Terdapat setidaknya empat masalah utama PBJ untuk penanganan dampak Covid-19. Pertama, pemetaaan atau identifikasi kebutuhan yang tidak berdasarkan kebutuhan lapangan. Kedua, terjadi jual beli penunjukan penyedia dan Surat Perintah Kerja (SPK) dari Pejabat Pembuat Komitmen (PPK). Hal ini mengakibatkan penunjukan penyedia tidak sesuai dengan ketentuan penunjukan penyedia dalam keadaan darurat, yaitu penyedia yang telah berpengalaman menyediakan barang sejenis di instansi pemerintah atau penyedia dalam e-katalog. Penunjukan penyedia kemudian didasarkan suap atau adanya konflik kepentingan yang membawa keuntungan baik untuk PPK maupun pejabat terkait.
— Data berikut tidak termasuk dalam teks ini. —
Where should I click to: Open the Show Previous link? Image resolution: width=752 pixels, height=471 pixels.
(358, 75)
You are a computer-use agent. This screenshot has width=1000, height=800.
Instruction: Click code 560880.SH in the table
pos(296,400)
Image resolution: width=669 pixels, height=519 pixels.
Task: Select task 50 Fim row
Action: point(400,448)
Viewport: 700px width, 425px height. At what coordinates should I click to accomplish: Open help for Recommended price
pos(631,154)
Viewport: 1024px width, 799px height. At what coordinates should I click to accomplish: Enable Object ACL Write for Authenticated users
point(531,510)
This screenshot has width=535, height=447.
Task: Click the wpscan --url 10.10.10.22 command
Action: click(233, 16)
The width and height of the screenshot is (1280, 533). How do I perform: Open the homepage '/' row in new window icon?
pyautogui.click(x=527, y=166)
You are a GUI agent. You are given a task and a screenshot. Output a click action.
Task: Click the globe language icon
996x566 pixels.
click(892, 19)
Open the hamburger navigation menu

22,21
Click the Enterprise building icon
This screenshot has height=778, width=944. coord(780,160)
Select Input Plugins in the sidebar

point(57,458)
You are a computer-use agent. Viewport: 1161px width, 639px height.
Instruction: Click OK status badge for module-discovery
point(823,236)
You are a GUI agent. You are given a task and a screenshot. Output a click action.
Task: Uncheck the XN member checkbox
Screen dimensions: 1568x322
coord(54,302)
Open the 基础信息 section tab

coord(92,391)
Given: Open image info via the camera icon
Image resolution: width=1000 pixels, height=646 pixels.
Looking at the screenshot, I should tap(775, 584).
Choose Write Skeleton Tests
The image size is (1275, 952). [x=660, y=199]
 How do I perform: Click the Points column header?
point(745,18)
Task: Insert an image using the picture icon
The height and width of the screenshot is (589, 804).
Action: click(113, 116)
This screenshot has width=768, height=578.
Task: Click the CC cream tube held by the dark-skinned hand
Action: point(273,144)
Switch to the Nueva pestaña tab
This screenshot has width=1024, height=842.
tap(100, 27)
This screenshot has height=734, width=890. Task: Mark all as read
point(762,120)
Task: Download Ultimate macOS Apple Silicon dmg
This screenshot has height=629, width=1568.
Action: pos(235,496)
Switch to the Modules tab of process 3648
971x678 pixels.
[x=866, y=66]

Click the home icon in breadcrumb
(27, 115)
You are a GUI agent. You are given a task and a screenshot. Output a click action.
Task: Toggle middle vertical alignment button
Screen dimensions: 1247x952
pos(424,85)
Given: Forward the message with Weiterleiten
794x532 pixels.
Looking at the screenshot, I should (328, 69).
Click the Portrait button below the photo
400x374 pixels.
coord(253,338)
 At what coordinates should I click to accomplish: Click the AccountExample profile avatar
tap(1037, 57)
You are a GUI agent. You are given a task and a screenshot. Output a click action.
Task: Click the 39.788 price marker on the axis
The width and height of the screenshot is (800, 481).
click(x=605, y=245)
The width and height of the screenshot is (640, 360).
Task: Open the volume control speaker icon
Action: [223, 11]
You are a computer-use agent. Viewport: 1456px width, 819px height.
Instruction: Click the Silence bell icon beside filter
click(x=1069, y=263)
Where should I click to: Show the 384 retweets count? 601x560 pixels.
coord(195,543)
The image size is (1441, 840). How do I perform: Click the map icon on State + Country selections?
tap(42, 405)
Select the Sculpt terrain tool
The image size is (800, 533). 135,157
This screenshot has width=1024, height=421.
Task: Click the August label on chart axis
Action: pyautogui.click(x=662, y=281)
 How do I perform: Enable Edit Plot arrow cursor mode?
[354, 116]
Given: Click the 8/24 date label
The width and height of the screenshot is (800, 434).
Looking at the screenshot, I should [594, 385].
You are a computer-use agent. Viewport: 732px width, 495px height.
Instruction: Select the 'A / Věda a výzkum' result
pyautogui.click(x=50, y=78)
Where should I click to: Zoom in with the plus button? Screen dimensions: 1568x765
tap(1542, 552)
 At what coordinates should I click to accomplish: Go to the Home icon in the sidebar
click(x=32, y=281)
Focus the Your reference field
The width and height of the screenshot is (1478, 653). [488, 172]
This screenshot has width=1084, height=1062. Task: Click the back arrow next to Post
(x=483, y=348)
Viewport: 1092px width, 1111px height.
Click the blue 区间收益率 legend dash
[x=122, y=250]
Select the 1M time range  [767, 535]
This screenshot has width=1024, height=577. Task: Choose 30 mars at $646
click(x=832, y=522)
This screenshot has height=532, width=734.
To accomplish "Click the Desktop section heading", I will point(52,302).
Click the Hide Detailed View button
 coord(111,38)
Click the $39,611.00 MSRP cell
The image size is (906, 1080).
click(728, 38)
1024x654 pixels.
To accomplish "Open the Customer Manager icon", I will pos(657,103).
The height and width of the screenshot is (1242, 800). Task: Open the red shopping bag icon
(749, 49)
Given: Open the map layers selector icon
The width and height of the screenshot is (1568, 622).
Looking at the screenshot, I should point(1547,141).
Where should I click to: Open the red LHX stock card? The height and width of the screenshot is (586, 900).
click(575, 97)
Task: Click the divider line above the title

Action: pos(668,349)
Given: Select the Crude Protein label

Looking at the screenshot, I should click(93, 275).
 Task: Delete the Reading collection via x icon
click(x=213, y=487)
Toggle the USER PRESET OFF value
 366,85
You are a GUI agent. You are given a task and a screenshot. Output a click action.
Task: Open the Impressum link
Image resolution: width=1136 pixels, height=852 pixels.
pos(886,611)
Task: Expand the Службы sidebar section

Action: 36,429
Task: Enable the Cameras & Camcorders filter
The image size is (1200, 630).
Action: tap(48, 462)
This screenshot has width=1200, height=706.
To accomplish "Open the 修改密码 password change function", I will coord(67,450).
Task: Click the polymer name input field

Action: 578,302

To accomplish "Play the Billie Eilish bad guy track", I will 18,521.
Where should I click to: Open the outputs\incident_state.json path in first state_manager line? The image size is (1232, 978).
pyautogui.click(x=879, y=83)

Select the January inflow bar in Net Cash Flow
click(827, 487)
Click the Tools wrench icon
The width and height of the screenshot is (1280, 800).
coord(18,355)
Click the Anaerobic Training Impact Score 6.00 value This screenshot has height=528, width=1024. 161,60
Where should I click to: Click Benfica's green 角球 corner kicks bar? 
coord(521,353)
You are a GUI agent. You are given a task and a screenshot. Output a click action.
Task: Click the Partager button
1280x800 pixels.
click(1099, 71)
Dalam kasus yang tengah menjerat pejabat-pejabat Kemensos saat ini bahkan KPK menyebut bahwa  salah satu penyedia dimiliki atau berafiliasi dengan PPK. Dari penelusuran ICW terhadap akte perusahaan, perusahaan tersebut baru didirikan atau disahkan pada 4 Agustus 2020. Selain tak berpengalaman, penunjukan perusahaan ini bertentangan dengan Pasal 12 huruf I UU No. 20 tahun 2001. Dalam ketentuan tersebut diatur larangan benturan kepentingan dalam pengadaan. Benturan kepentingan sebagaimana dimaksud yaitu situasi di mana seorang pejabat dengan sengaja turut serta dalam pemborongan, pengadaan, atau persewaan, yang pada saat dilakukan perbuatan tersebut yang bersangkutan bertugas untuk mengurus atau mengawasinya.

Ketiga, potensi penyedia yang ditunjuk oleh PPK hanya penyedia yang mempunyai modal dan kemudian melakukan sub con pekerjaan utama kepada pihak atau perusahaan lain. Hal ini umumnya menimbulkan pemahalan harga tak wajar atau mark up. Fenomena ini tak hanya potensial terjadi dalam pengadaan darurat, melainkan telah umum terjadi dalam PBJ kondisi normal. Keempat, melakukan pelunasan pembayaran padahal penyedia belum menyelesaikan pekerjaan atau belum dilakukan pemeriksaan yang memadai terhadap hasil pekerjaan.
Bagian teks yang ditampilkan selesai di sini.